There was a time in my life where I could call up a couple of friends with a wild idea, grab my handheld camcorder and make a short film in an evening or a weekend. It was a freewheeling, fly-by-the-seat-of-your-pants style of filmmaking that prioritized creative freedom over everything else — including scripts, plot, lighting, sound — and it’s what allowed Obscure Studios, the film company I founded and ran with a few friends, to rack up well over 100 videos in just two years.
After moving from Arizona to Washington and away from my cadre of usual collaborators, filmmaking took a backseat to my writing and other creative pursuits. Last year, with the 10th anniversary of our minor hit, Reilly’s Dorm, looming, I had the chance to travel back to Northern Arizona. There, I carved out a couple of hours with my go-to partner in crime, the incomparable Will McDonald, to write and shoot a brand new short film.
We were a little rusty, but five years between short films can do that. We cooked up a story outline at my favorite coffee shop and the next morning, filmed the opening and closing scenes of the film in the Airbnb where we were staying and the woods behind Will’s house. That afternoon, we set up shop in the basement of Theatrikos, Flagstaff’s community theater and a longtime support of Obscure Studios. We rigged up a lighting setup, cobbled together a campy alien costume for me to wear, and filmed the scenes that make up the heart of the film, as well as a quick promo video.
And that’s all we had time for. We left straight from the theater to catch our flight back to the PNW and dove into a remodel of our house a few days later.
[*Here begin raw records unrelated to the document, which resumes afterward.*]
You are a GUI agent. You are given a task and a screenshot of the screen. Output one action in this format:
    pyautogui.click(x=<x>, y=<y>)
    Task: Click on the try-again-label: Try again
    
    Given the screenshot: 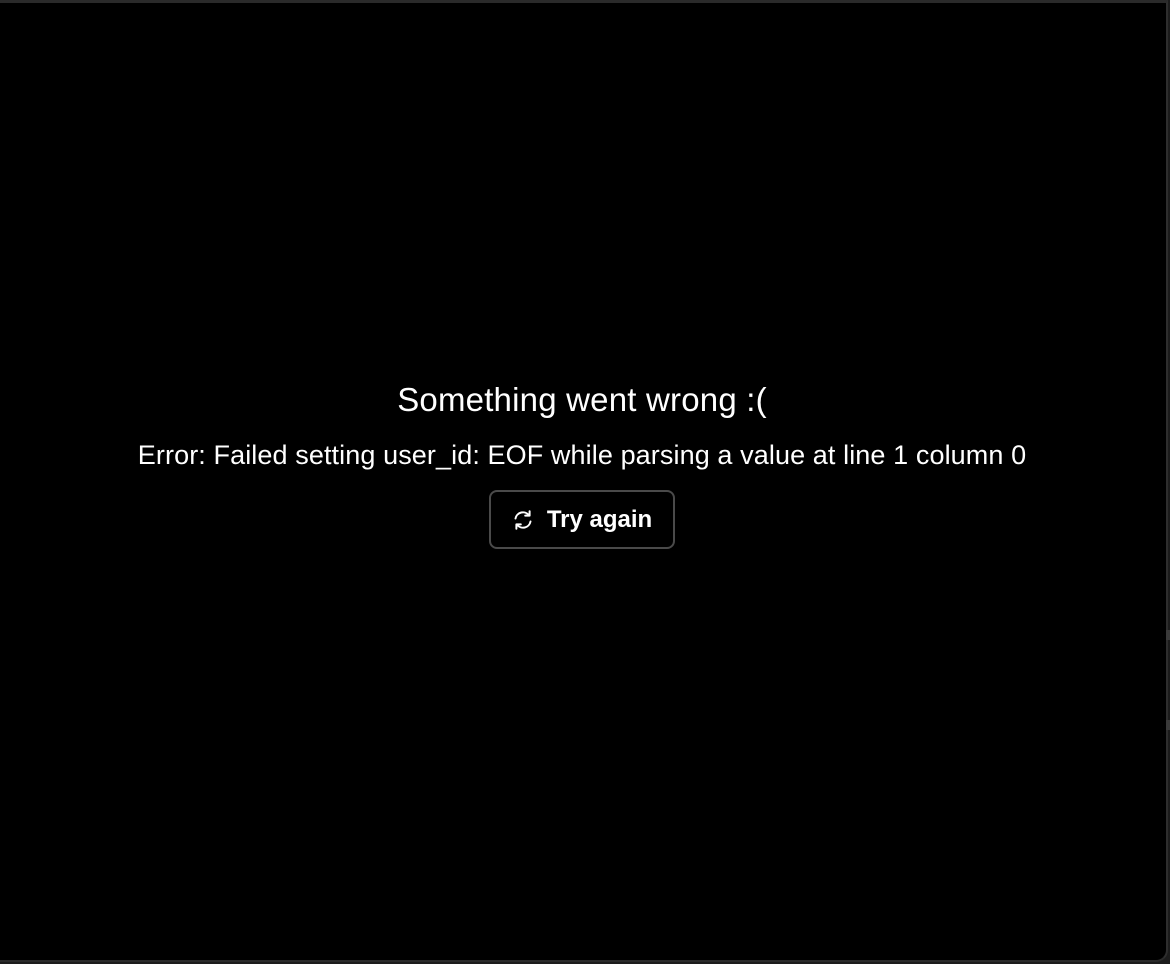 What is the action you would take?
    pyautogui.click(x=600, y=519)
    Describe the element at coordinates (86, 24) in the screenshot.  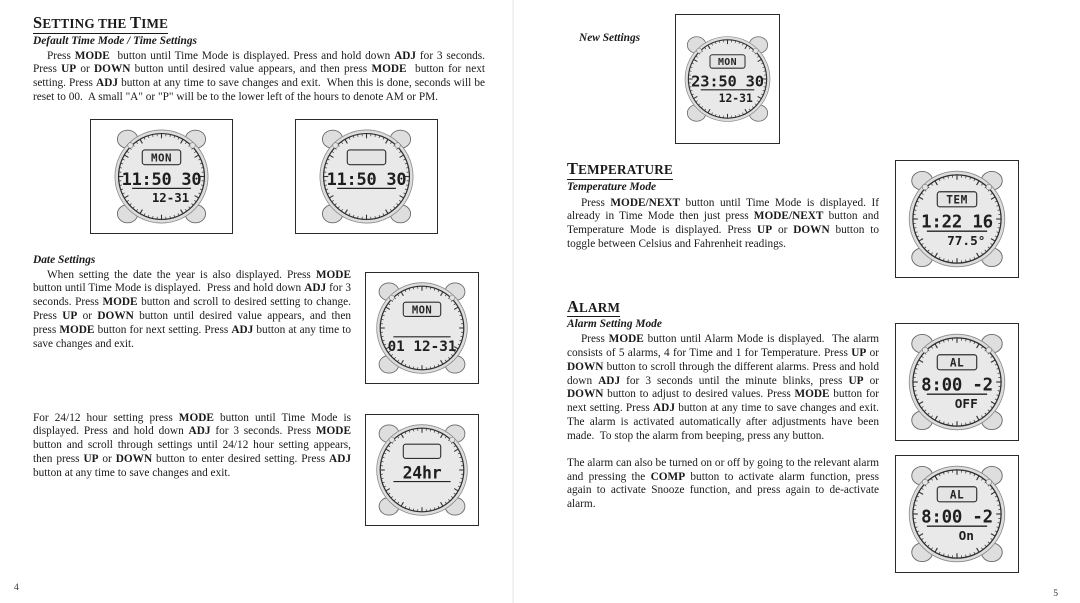
I see `heading-text-setting-the: ETTING THE` at that location.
It wasn’t until January that I remembered the footage that was waiting on my iPhone’s hard drive.
Over the course of a few weeks, I pieced together the shots we’d captured that summer day. I was pleasantly surprised to see how good most of it was and how well the pieces fit into place. I played around with audio effects to give my voice an unearthly quality, tossed in a couple of visual and lighting effects, and added a 1914 public domain recording of “Stay Down Where You Belong” by Arthur Fields, slowed down to 10% of its regular speed as the soundtrack (I had originally planned to perform my own synthesizer music, but I quickly remembered that I’m not very musically talented, so only a few notes made it into the final cut).
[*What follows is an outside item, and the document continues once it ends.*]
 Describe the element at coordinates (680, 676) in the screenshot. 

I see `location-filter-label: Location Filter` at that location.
Overall, I’m really happy with how “As Seen On TV” turned out. Much of the credit goes to Will, a fantastic actor who’s immediately likeable on screen and blessed with impeccable comedic timing. And of course, I would be remiss if I didn’t mention my inspiration: my lovely wife who said, “You and Will should really make a movie while we’re in town” and provided both an unplanned cameo and makeup/special effects assistance with the alien goo (aka dish soap).
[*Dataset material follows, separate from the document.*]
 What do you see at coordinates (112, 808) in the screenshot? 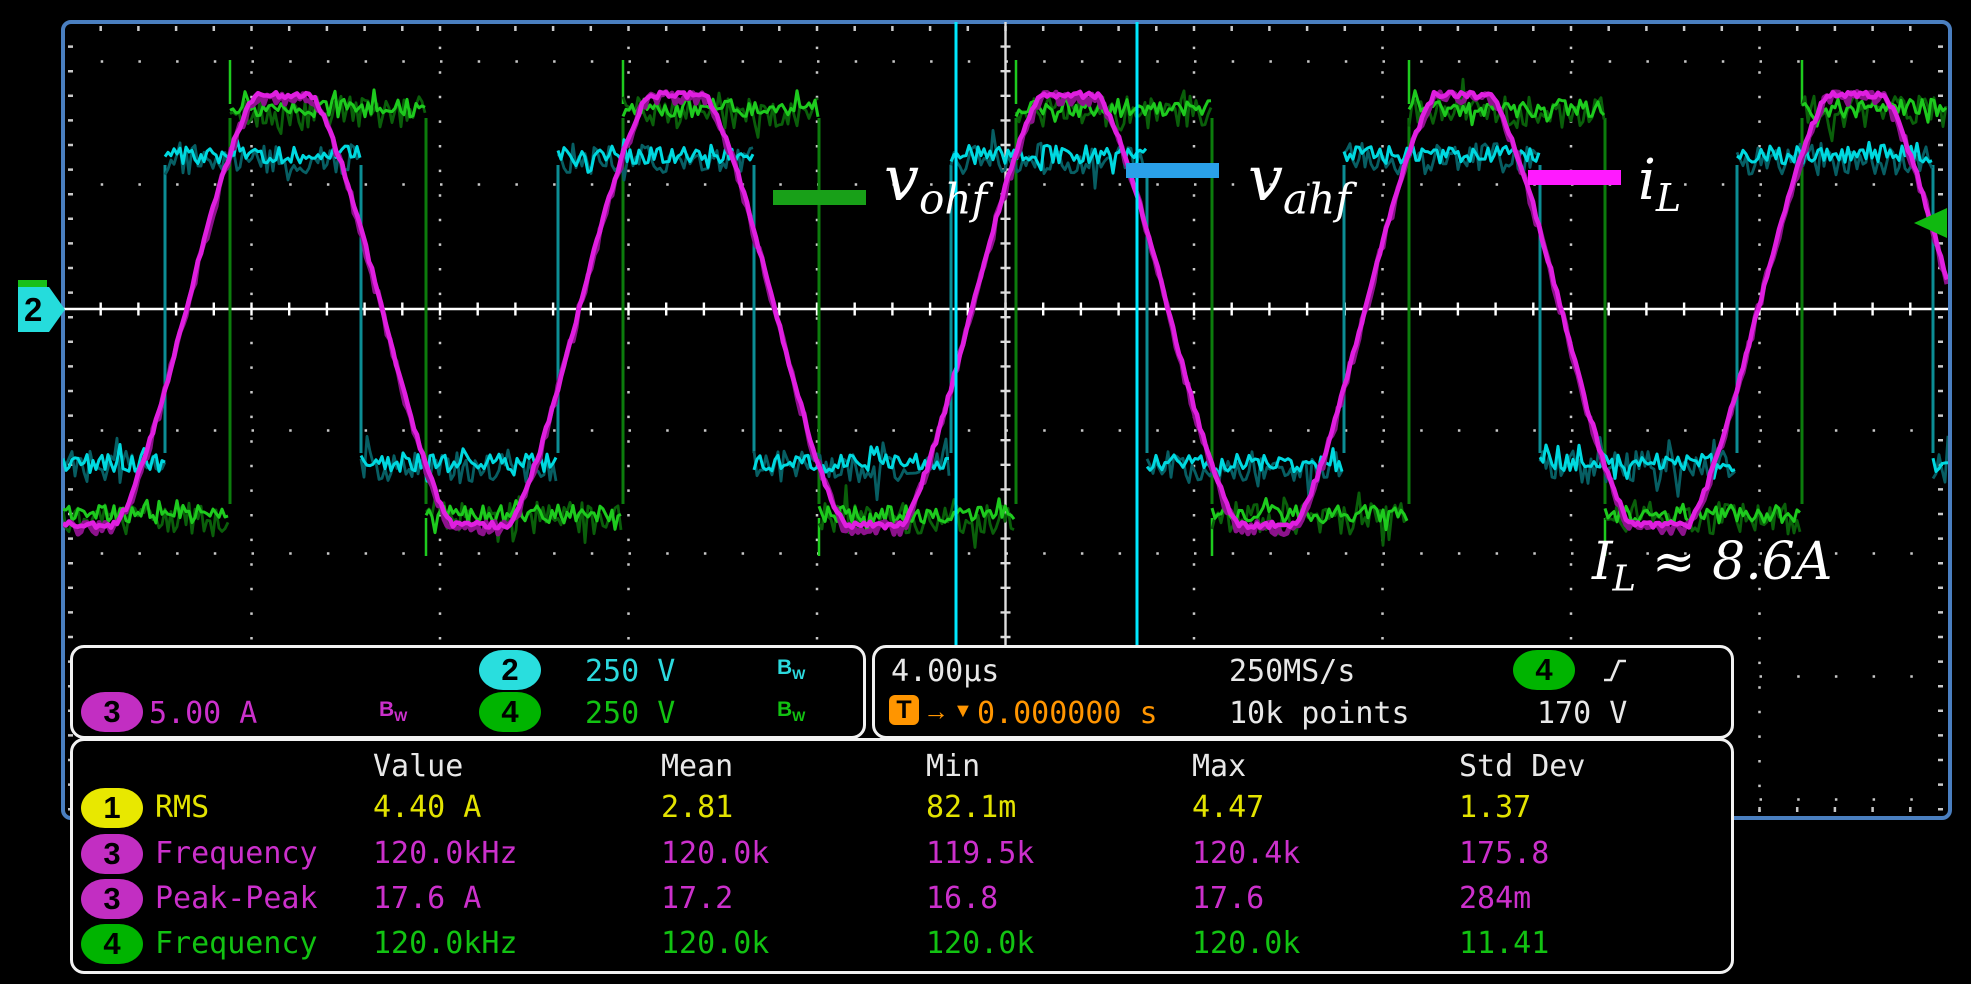
I see `meas-row1-badge: 1` at bounding box center [112, 808].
Filmmaking is one of those things that demands so much time and attention to detail that you always feel exhausted at the end of a day of filming or editing. But, as soon as you see the final product, a dose of endorphins convince you that the sweat and tears were all worth it and all you want to do is make another and another. Making “As Seen On TV” makes me want to break out my camera and tell more stories, so don’t be surprised if you see more in the coming months and years. I feel a renaissance coming.